Below is the eulogy I delivered at my mom’s funeral today, January 18th, 2012. This is not the full text of exactly what I said because I added a few things while I was talking, but this is most of it.
My mom almost named me Sara. Sara Leas. It would have been a lot of pressure to be a much better baker. Instead, she named me after her grandmother, Catherine and called me Katie.
I was her second child. My brother, Brian, was born 2 years earlier, with dark hair, and without webbed feet. I used to think my brother was my mom’s favorite, but I eventually realized that it wasn’t about favorites. He was her first baby – he made her a mother. And being a mother was something she cherished deeply.
Growing up, she read to us. She hugged us. She let us drink pop, but not eat sugary cereal.
How do you pay tribute in 2-4 minutes to the person who nourished, nursed, and nurtured you?
On Friday night, when the news was fresh, I immediately thought of the things we would never do together, things mothers cherish about having a daughter: we would never pick out my wedding gown, she would never see a grand child, she would never feel the kick of my baby inside of me. I would never be able to ask “did you feel this/think this/feel this when you were pregnant with me?”
And then I tried to remember everything about her. Every little morsel that was her.
She loved music. She was disappointed that she never got to meet John Denver.
My mom was smart. She believed in education and she was a good teacher.
She was witty. God knows my affinity for puns came from somewhere and it was not from my dad.
She was a little naughty and sassy. You can see it even some of her childhood photos.
She was faithful. She believed in God.
She adored Bob.
She often ate a bag of popcorn or a giant plate of broccoli for dinner – with Butter Flavored Pam and salt when she was a staff nurse working 12 hour shifts (which were more like 13 for her because she was so conscientious)
In some of my last conversations with my mom she spoke of her hopes for her children (she did this often).
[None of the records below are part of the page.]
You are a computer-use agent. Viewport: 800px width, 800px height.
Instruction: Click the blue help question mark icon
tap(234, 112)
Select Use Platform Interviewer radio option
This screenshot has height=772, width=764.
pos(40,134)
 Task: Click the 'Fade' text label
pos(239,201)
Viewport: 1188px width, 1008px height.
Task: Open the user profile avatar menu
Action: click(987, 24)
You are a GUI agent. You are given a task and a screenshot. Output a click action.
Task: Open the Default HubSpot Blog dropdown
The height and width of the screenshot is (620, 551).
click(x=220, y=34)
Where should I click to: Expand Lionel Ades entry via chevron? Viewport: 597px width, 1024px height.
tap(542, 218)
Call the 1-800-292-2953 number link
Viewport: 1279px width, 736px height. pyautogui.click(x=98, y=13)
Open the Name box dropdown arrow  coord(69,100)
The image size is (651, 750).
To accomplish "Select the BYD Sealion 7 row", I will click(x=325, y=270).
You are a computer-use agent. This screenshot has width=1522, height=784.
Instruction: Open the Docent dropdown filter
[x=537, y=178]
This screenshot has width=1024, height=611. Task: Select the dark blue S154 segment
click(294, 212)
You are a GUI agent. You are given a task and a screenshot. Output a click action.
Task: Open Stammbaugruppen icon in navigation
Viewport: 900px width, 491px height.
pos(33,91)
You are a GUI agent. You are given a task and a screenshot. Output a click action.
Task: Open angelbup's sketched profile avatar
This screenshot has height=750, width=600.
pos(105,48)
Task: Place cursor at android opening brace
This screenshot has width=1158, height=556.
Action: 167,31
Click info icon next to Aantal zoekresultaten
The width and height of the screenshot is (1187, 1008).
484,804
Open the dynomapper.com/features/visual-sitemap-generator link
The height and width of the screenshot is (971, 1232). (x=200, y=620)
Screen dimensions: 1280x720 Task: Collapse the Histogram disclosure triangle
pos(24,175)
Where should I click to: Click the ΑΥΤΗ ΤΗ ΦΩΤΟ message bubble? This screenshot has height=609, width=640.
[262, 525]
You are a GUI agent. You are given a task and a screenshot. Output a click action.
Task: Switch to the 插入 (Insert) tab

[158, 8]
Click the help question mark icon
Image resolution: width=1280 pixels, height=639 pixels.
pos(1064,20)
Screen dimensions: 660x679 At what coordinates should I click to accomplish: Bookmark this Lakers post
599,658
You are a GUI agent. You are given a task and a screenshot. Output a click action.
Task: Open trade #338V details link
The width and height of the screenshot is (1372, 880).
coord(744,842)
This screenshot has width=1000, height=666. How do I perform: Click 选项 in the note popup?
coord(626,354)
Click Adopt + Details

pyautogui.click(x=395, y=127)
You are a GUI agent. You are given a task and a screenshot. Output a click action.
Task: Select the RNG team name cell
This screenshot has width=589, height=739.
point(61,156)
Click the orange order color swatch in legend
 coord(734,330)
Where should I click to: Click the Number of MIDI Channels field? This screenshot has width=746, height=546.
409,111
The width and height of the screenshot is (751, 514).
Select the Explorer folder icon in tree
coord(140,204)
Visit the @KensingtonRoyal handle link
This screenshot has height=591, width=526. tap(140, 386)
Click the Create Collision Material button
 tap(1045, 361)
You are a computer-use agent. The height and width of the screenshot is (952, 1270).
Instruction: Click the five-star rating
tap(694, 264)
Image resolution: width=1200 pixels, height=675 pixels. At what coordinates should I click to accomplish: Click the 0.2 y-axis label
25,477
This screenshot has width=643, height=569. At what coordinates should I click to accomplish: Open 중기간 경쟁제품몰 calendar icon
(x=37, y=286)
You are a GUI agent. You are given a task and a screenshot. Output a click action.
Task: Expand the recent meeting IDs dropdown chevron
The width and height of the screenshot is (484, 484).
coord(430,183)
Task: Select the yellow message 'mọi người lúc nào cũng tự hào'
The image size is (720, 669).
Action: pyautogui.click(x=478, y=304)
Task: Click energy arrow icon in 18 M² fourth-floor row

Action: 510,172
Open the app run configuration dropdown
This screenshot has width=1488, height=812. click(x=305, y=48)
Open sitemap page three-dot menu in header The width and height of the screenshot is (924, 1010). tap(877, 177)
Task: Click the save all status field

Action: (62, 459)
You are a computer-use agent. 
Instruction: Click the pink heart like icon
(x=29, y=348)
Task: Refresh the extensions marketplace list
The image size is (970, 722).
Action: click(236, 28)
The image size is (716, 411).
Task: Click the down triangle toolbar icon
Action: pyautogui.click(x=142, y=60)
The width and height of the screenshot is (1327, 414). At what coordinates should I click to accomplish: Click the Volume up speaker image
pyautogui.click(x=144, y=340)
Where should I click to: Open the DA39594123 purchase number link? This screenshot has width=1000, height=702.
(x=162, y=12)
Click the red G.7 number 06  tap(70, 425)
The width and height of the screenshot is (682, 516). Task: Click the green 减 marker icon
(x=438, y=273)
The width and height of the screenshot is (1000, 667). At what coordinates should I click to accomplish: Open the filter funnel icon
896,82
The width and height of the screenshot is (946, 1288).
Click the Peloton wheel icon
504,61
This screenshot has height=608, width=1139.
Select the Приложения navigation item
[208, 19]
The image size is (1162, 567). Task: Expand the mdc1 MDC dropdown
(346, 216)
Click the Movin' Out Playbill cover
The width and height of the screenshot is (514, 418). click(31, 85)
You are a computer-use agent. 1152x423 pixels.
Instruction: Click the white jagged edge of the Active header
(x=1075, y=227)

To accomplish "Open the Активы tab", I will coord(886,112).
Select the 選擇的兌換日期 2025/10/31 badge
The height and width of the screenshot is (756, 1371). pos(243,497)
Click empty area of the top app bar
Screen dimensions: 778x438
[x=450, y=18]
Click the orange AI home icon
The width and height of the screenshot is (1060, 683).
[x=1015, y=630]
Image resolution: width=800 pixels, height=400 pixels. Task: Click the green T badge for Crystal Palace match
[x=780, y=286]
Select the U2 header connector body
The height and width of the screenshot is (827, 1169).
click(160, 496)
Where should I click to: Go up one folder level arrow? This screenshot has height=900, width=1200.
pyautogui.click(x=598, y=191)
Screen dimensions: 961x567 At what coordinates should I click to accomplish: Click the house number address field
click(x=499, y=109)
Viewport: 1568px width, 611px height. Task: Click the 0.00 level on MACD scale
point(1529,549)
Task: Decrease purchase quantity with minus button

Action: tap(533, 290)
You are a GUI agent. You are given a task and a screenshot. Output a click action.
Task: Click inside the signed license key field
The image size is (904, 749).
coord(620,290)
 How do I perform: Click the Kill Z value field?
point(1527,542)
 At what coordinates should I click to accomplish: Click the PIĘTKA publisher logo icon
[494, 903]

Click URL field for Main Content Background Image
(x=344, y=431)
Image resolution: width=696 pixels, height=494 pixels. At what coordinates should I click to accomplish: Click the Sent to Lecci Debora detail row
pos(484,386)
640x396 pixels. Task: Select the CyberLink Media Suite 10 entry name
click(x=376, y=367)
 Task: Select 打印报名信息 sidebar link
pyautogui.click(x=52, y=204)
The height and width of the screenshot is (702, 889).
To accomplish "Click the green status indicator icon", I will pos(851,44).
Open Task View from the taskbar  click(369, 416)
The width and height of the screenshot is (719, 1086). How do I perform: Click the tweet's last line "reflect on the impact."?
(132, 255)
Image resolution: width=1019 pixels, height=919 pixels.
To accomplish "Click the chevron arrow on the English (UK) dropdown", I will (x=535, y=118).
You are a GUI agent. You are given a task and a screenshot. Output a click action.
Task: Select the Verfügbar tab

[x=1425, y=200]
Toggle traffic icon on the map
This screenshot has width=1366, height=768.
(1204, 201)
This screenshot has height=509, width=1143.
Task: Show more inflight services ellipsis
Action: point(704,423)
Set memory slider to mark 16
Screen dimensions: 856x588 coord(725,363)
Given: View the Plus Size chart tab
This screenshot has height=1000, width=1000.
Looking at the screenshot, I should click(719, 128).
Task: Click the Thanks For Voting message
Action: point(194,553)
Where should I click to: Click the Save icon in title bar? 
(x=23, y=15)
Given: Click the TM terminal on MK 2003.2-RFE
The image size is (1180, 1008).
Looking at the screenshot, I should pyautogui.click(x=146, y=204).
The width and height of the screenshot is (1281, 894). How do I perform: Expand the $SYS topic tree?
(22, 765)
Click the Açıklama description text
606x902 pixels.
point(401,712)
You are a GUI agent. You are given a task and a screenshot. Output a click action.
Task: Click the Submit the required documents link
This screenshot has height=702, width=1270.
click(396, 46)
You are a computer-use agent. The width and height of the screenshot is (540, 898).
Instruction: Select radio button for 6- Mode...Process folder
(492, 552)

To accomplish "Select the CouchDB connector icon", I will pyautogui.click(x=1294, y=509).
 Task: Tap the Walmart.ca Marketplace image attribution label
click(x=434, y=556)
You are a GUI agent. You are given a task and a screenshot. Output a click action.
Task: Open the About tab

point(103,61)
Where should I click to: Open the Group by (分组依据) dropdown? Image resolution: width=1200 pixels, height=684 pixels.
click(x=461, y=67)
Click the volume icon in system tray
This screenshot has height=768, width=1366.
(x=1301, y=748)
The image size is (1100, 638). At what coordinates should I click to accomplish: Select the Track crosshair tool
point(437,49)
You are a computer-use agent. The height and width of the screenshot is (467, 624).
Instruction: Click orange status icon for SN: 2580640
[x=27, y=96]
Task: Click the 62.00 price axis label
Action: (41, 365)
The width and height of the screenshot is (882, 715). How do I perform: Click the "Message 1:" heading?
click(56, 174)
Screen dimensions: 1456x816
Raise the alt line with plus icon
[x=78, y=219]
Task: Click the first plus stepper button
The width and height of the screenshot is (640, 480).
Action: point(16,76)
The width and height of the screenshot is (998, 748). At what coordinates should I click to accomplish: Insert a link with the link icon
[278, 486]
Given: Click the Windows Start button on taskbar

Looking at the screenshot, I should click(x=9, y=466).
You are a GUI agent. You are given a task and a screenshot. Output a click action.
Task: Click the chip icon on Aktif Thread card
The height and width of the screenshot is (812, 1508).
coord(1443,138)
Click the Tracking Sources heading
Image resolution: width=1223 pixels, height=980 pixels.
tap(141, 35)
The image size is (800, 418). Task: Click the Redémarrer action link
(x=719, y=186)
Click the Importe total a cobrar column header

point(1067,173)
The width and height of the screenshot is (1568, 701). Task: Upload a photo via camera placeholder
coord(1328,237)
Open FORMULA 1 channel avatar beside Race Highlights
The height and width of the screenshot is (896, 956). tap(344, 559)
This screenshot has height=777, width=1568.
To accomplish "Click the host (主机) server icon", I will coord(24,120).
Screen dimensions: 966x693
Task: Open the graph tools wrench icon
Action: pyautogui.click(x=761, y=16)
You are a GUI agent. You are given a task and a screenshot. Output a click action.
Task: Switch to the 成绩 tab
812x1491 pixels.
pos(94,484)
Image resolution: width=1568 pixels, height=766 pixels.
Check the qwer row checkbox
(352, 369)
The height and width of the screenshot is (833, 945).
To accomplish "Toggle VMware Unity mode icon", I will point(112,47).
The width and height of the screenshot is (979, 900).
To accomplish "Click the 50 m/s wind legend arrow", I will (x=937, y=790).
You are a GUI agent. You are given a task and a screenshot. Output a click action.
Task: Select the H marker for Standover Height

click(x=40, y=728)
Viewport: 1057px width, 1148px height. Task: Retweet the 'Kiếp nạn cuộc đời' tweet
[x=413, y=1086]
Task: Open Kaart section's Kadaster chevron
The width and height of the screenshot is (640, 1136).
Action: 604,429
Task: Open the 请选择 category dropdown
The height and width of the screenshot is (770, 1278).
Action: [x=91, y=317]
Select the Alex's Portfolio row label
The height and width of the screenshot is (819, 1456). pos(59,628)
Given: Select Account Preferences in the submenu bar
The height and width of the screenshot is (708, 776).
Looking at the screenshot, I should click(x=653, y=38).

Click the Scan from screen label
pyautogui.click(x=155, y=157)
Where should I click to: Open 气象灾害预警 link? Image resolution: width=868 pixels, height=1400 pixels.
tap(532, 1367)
She was excited that I’d been thinking about moving back to the heart of the city because it meant we’d be closer, and she spoke about her love for her husband, Bob, and his love for her.
I know her body – the body that hugged me when I was sad or scared, the body that worked long hours to keep a roof over our heads, the body that swelled and broke with life to bring my brother and me into this world, the body that housed a most tender and loving spirit and heart – her body, my mom’s body, has stopped.
But, she will never leave me.
She is every breath I’ve ever taken. Every tear I’ve ever cried (even those, okay especially those – cried at sappy Hallmark commercials.) She is every off-key note I’ve ever sung (and there are lots) and every kindness and love I’ve ever shown.
Last year, I was struggling at work and I knew I needed a change. Though I was terrified I knew I could make it through because my mom loved me.
Even though she did not work outside the home in her last years she still had an occupation. She had 3 in fact. Her first was that of Eileen, lover of knowledge and the written word. Her second was wife and love to Bob. And her third was mother.
Her love will never leave.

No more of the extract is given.